When Ramesh and I started Authentic8, Remote Browser Isolation wasn’t a market category. And to be honest, simple virtualization of a web session to block malware wasn’t even our vision.
We started Authentic8 because we believed in three fundamental trends:
- more business-critical workflows would move to the web;
- more unmanaged devices would access web-based business-critical workflows, and
- the underlying web protocols and the browser application would remain insecure and unmanageable.
Rather than a "remote browser" for endpoint isolation, our vision was closer to a “browser as a service”. We believed that by embedding policies and IT controls directly into a user’s browser profile, and making it accessible from anywhere, we’d deliver a platform that transformed how organizations take advantage of the web. 10 patents and billions of sessions later, we’ve proven the point.
Our vision is about to get more mainstream. The fallout from COVID-19 has forced organizations of all sizes, sectors, and geography to enable remote work for their users. An internal memo from the CEO of Grant Thornton stated that WFH would be the default configuration for its employees, adding to prior announcements from tech giants like Google, Amazon, Cisco, and more.
And many are not prepared for the requirement. According to Federal News Network, only 415,000 federal employees (out of more than 2 million) were authorized to work remotely in 2019.
The IT response to this requirement will be telling. Some will increase investment in VPN solutions. But even if scaling VPN capacity or VPN split-tunneling weren’t costly and complicated, VPNs are still an incomplete solution for remote work.
While the connection may be secure, IT still needs to manage authorization of devices and users, control access to data, especially on unmanaged endpoints, and audit user activity to maintain governance and compliance.
Market research firms recognize that remote access means more than a secure connection and are building their technology and vendor landscape models around this thinking.
Forrester’s Zero Trust reports and Gartner’s Secure Access Service Edge framework acknowledge that the traditional enterprise perimeter is dead, and encourage customers to rethink their network strategy more holistically, bringing unmanaged devices, hotspots, web applications and more under the same management umbrella as on-premise solutions.
Their modeling of the changing environment is spot on, but our approach has been different. Instead of implementing a complex cocktail of solutions across endpoints, networks, and applications, we took a web-centric approach. We considered the problem from the center, not extending the individual IT components.
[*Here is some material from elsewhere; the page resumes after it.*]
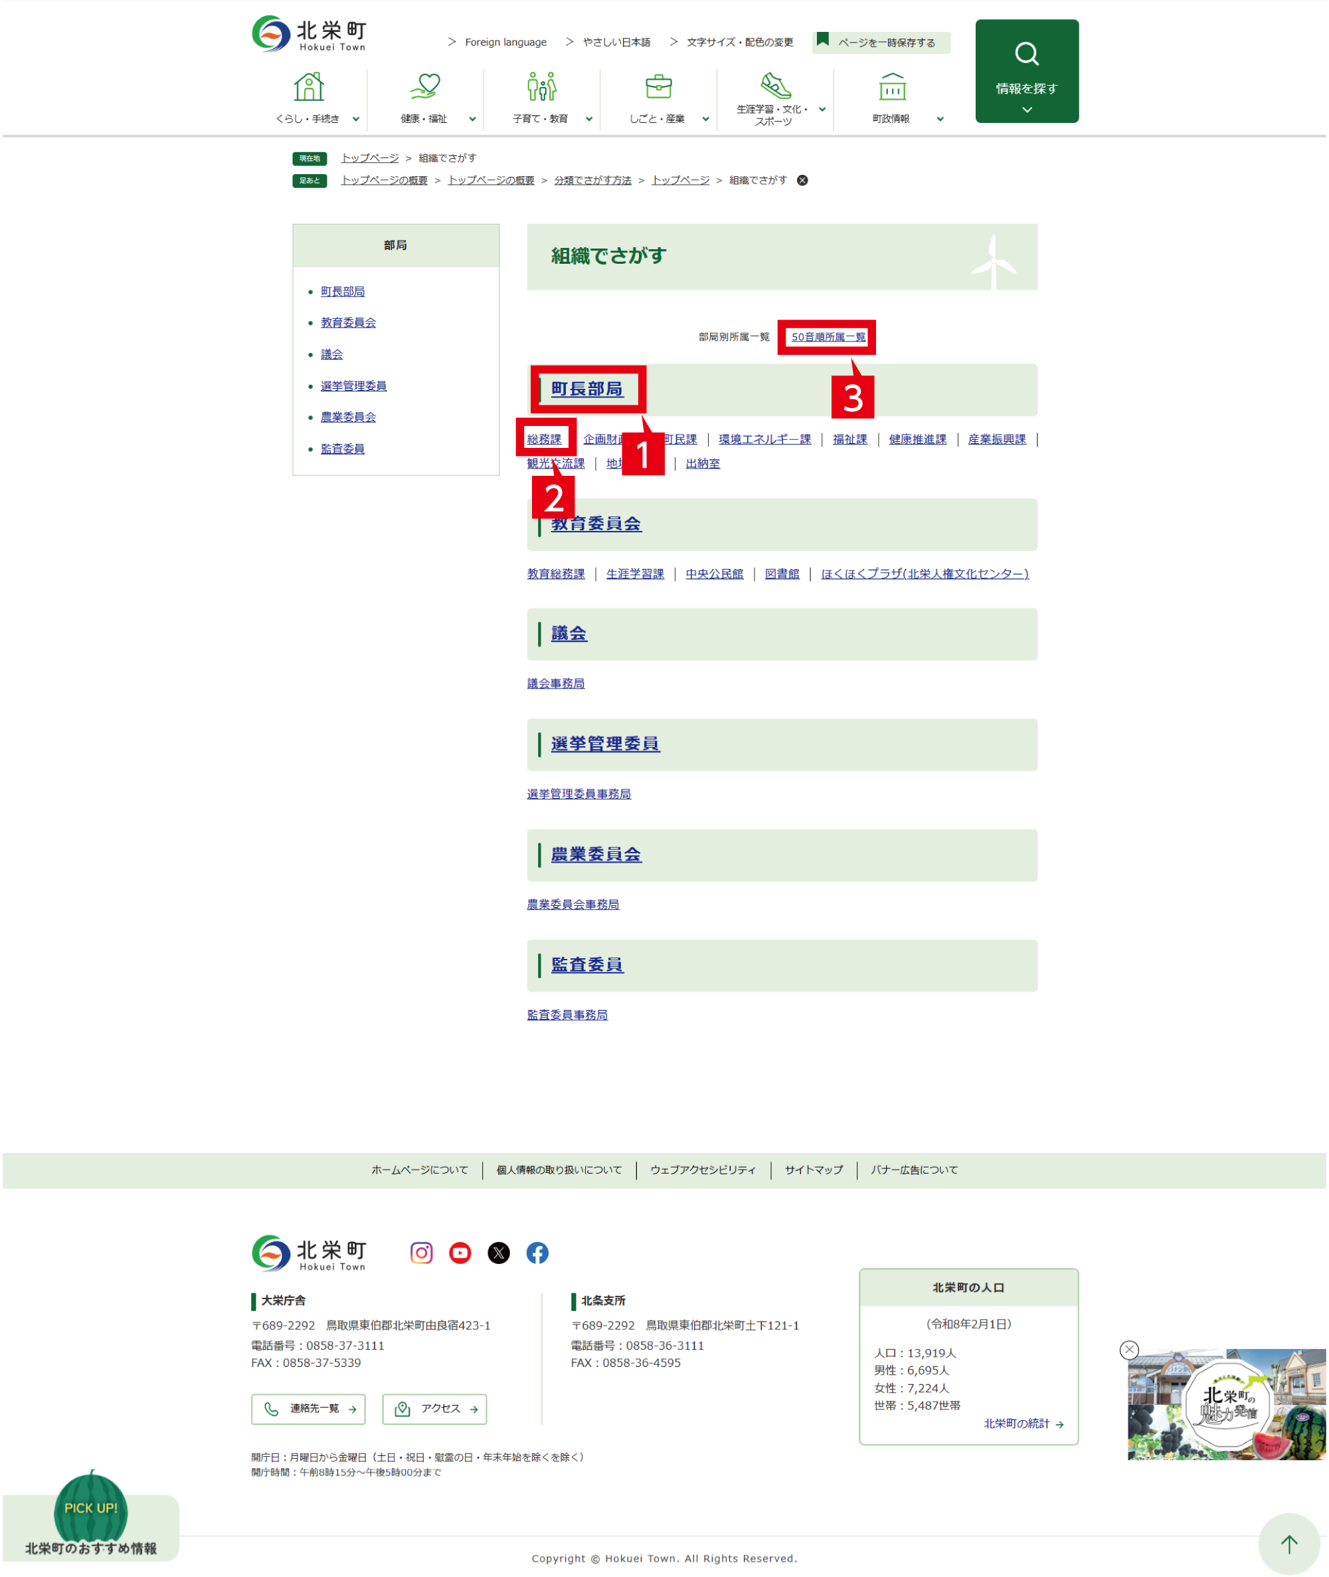Open the Facebook icon in footer
Viewport: 1329px width, 1577px height.
tap(537, 1253)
By delivering a cloud-based browser and by embedding controls directly in a user’s profile, the device, network or location become irrelevant. An authorized user can access appropriate resources through a centrally managed browser from anywhere, without a reduction in security, data controls, or governance. We joke that it’s an idea that’s obvious in hindsight. But it works.
Our business is built on Silo. We use cloud-based applications across all business functions, and those cloud apps are accessed only from within Silo. With Silo, we manage device, authentication, access and data policies centrally. Asserting positive control over the user’s browser profile means Authentic8 employees can work from anywhere, even on a borrowed computer, without undermining our security or compliance policies.
And it’s not just us. While the COVID-19 pandemic has driven a significant increase in inbound questions regarding work-from-home support, this suggests greater awareness of the more general risk of users accessing sensitive data from unmanaged devices and/or untrusted networks.
Our savvy customers have been using Silo in this way for years. We have customers across regulated industries supporting remote call center operations, a government agency that has authorized Silo for open source research from home, consulting organizations that use Silo to tunnel from client organizations securely back to HQ-based applications, and more.
Silo alleviates the pain IT is feeling with the dying perimeter. And Silo does it without burdening IT with additional infrastructure, users with additional steps, or management with more acronyms to understand.
As I said, making the browser the point of security and control is obvious in hindsight.